(Set problem): Rewrite the lines from the line with "Browse for the Kohdekansio folder icon" to the line with "Action: 1273,258", putting "Malta" in place of "Gibraltar" and leaving everything else unchanged.

(Supplied material):
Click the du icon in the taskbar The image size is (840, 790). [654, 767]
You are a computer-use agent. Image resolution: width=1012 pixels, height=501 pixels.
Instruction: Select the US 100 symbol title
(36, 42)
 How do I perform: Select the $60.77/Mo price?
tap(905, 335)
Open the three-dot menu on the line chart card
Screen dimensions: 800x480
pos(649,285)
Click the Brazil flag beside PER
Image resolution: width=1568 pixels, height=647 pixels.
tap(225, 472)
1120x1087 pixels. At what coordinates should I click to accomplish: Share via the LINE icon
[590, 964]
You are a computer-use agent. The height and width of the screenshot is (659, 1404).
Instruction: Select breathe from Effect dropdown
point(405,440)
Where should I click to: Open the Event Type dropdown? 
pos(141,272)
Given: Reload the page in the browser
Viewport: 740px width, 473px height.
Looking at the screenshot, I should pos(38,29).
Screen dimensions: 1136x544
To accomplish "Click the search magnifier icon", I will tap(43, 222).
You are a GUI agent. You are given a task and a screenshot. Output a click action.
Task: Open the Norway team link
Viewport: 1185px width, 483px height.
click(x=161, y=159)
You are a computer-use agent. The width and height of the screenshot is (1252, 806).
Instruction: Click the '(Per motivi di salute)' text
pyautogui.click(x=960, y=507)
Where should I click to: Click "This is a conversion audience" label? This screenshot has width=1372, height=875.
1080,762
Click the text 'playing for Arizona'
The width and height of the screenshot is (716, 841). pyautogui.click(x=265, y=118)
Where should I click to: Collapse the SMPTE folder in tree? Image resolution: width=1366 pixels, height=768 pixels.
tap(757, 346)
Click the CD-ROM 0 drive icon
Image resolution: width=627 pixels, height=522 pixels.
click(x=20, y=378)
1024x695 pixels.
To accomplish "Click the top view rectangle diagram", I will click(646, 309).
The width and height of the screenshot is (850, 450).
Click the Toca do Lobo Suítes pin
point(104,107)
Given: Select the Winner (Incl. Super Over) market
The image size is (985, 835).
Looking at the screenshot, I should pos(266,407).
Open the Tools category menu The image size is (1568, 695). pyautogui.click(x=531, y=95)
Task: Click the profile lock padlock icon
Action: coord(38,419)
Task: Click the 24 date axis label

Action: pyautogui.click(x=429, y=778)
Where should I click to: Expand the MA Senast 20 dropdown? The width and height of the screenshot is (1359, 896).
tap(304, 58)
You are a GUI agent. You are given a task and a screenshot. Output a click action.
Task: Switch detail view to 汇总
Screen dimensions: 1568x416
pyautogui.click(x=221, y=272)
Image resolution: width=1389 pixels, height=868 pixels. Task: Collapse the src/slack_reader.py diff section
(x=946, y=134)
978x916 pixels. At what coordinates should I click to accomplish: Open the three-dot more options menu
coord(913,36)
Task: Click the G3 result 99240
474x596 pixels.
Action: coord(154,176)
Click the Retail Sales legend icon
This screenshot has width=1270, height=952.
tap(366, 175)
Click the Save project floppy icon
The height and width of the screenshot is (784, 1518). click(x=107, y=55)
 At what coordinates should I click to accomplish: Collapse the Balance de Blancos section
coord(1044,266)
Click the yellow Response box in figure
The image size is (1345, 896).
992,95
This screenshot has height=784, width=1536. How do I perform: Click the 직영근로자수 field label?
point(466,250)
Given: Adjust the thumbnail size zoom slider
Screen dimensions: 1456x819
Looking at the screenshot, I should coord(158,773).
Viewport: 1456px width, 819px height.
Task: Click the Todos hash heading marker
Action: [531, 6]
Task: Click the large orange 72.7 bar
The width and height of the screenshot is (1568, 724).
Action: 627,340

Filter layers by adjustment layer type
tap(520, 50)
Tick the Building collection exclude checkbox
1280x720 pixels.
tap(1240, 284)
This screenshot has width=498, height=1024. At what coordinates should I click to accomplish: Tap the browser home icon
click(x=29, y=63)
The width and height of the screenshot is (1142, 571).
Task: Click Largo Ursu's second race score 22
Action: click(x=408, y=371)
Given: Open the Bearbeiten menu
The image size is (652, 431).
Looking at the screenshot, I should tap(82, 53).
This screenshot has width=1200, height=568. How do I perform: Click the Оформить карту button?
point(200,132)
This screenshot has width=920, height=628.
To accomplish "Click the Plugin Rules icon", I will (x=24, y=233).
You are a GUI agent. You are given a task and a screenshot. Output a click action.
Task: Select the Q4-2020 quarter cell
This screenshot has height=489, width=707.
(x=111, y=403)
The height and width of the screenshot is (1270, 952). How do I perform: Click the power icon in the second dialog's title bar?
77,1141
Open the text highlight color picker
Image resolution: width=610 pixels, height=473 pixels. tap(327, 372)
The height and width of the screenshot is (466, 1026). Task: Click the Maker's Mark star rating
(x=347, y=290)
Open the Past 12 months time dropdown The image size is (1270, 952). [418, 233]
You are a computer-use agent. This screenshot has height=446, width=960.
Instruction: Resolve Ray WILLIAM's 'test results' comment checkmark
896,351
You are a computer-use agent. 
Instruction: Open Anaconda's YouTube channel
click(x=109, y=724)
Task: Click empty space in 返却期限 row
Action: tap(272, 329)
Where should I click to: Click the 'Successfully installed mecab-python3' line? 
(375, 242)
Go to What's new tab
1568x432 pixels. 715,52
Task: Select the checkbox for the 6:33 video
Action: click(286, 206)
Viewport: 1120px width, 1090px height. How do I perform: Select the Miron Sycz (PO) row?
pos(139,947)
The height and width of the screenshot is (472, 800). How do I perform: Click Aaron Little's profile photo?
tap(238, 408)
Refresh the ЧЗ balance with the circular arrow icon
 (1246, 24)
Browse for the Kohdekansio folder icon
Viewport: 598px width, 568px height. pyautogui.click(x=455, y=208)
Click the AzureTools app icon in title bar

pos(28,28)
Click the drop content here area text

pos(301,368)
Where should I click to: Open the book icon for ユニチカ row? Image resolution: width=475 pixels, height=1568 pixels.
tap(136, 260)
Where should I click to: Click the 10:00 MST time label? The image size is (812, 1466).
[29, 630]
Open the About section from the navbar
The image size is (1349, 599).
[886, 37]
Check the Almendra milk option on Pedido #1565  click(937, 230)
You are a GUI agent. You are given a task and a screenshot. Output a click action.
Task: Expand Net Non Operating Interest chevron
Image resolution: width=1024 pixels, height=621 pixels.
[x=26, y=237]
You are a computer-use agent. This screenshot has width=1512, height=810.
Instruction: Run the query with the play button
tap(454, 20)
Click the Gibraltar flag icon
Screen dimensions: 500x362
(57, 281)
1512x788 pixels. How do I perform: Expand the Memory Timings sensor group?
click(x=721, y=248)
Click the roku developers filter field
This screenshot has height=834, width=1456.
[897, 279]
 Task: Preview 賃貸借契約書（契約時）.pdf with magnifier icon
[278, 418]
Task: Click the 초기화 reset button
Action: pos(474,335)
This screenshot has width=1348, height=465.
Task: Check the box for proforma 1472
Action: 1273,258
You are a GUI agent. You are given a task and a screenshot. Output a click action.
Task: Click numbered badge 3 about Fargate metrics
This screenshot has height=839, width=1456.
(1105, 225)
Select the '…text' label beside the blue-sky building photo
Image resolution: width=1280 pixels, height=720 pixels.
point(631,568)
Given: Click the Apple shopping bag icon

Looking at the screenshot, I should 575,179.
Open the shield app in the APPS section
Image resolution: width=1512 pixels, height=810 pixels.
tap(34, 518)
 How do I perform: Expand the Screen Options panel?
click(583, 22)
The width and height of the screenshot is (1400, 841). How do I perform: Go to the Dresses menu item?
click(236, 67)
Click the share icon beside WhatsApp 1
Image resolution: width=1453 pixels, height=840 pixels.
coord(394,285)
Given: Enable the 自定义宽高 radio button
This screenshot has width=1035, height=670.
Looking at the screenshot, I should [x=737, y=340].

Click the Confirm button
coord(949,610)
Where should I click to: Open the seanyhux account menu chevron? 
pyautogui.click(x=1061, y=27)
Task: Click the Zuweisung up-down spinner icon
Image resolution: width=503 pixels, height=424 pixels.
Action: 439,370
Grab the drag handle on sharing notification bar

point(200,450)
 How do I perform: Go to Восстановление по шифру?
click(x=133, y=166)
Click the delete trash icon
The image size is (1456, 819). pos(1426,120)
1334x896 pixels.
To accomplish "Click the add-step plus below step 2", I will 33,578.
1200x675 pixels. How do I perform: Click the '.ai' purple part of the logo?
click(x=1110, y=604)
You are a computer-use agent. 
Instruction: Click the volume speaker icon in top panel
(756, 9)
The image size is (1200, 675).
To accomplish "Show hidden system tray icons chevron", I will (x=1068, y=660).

(Complete output):
Browse for the Kohdekansio folder icon
Viewport: 598px width, 568px height. pyautogui.click(x=455, y=208)
Click the AzureTools app icon in title bar

pos(28,28)
Click the drop content here area text

pos(301,368)
Where should I click to: Open the book icon for ユニチカ row? Image resolution: width=475 pixels, height=1568 pixels.
tap(136, 260)
Where should I click to: Click the 10:00 MST time label? The image size is (812, 1466).
[29, 630]
Open the About section from the navbar
The image size is (1349, 599).
[886, 37]
Check the Almendra milk option on Pedido #1565  click(937, 230)
You are a GUI agent. You are given a task and a screenshot. Output a click action.
Task: Expand Net Non Operating Interest chevron
Image resolution: width=1024 pixels, height=621 pixels.
[x=26, y=237]
You are a computer-use agent. This screenshot has width=1512, height=810.
Instruction: Run the query with the play button
tap(454, 20)
Click the Malta flag icon
Screen dimensions: 500x362
(57, 281)
1512x788 pixels. How do I perform: Expand the Memory Timings sensor group?
click(x=721, y=248)
Click the roku developers filter field
This screenshot has height=834, width=1456.
[897, 279]
 Task: Preview 賃貸借契約書（契約時）.pdf with magnifier icon
[278, 418]
Task: Click the 초기화 reset button
Action: pos(474,335)
This screenshot has width=1348, height=465.
Task: Check the box for proforma 1472
Action: 1273,258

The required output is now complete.